> [Problem statement]:
Write each entry down again precisely, skipping nothing.
··········
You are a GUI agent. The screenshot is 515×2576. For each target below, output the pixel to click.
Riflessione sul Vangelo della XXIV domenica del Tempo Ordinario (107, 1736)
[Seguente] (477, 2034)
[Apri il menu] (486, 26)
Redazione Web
··········
> [Exercise output]:
You are a GUI agent. The screenshot is 515×2576. For each target below, output the pixel to click.
Riflessione sul Vangelo della XXIV domenica del Tempo Ordinario (107, 1736)
[Seguente] (477, 2034)
[Apri il menu] (486, 26)
Redazione Web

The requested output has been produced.